5 Mistakes Killing Your Business Credit History

Author: Meredith Wood | May 19, 2015

Business credit history can influence your ability to get business loans, trade credit, or even your growth potential. Are you giving your business credit the attention it deserves?

If not, you could be killing your business credit history without even realizing it. Here are 5 business credit history mistakes you need to stop making:

1. Not Understanding How Business Credit Scores are Calculated
While it’s easy to assume that business credit histories are similar to personal credit histories, they aren’t necessarily calculated the same way, and not understanding the differences can lead to a lower credit score than you thought.

First, unlike personal credit, there isn’t just one main type of score. The three main leading score givers, Dun & Bradstreet, Experian, and Equifax all calculate business scores differently.

Just like your personal credit, your payment habits, number of trade experiences, outstanding balance, and credit utilization are factored in calculations, but there are more factors considered in business credit.

Your business’s public records, such as collections, liens, judgments, and bankruptcies all factor into and hurt your business credit.

There is also evidence that other factors, such as quick, large changes in the number of your company’s employees or sales can impact your score, as large organizational changes make your business appear riskier.

By not understanding what goes into your business credit score, you may think your score is actually higher than it is.

2. Using Personal Credit for Your Business
Many small business owners end up using personal credit for business expenses, but failing to separate the two can hurt your business credit history as well as your personal credit history.

Using your personal credit for business loans and credit cards not only risks lowering your personal credit score if things don’t work out for your business, but you also aren’t building a credit history for your business, which makes getting funding later more difficult.

By not building a credit history, you may be unintentionally lowering your business’s growth potential when you need to fund a large purchase, such as additional property.

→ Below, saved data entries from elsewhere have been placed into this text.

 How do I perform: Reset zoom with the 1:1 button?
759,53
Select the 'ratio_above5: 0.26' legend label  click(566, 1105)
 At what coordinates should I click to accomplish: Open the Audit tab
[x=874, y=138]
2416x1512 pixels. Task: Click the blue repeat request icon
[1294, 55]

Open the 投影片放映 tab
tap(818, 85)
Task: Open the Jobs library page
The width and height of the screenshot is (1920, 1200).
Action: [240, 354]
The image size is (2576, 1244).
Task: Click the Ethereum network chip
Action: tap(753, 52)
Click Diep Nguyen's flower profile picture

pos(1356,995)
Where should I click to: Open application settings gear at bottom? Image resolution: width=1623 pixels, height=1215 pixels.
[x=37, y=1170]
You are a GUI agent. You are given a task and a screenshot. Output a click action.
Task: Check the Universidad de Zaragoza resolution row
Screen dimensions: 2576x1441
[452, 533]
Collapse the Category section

When opening a new line of credit, it’s important that you utilize your business’s information rather than your personal information when possible.

3. No Correcting Outdated, Missing or Incorrect Information
Not updating or correcting your businesses information with credit bureaus can lead to confusing headaches that are more difficult to fix later when you need funding.

They can also hurt your score. Errors and outdated information can make a business look riskier than it is, meaning that your future lending potential is limited.

Missing data can include increases in sales figures, or even the on-time payment of bills that are not reported. When this information isn’t on your business’s credit history, your potential lenders are not getting a full picture of your business’s financial situation, meaning that you may get worse rates than your business should get.

Check your business credit report often, just like you do for your personal credit, and update information with the credit bureaus as needed. Also, having less data can appear riskier to lenders than more data, so make sure you also look for missing data and request that it appear on the report.

4. Not Building Credit
While it can be tempting to pay in cash to reduce interest payments on purchases, not building business credit is just as bad as being too far in debt.

Low credit scores due to a lack of history can not only end in you being denied a loan or getting a bad interested rate, but you may also get shorter repayment periods, which can hurt your business’s cash flow.

Try to build credit early with a small, easily repayable loan to start moving in the right direction.

Credit card interest rates also tend to be much higher than interest rates on loans, so you may consider building a business credit history through loans instead of business credit cards.

5. Not Reading the Fine Print
Assuming your business credit card will work the same as your personal credit card may mean you hurt your business credit.

Business credit cards are not included in the Credit Card Accountability, Responsibility, and Disclosure (CARD) Act passed in 2009 to protect consumers. This means that many of the more recent policy initiatives protecting consumers of personal credit cards are not necessarily extended to business credit.

For example, business credit cards are not protected from steep interest rate increases like personal credit cards are. Make sure you understand your business card’s interest structure to avoid nasty surprises.

You also can’t necessarily gain the same protection just by using a personal credit card. If the company issuing your credit deems your purchases “an extension of credit primarily for a business, commercial or agricultural purposes,” they can take steps to make your personal card exempt from those protections and revoke consumer card rewards.

Your business’s credit history is vitally important to the future growth and success of your business, so stop making these silly mistakes and ensure you have a healthy business credit history.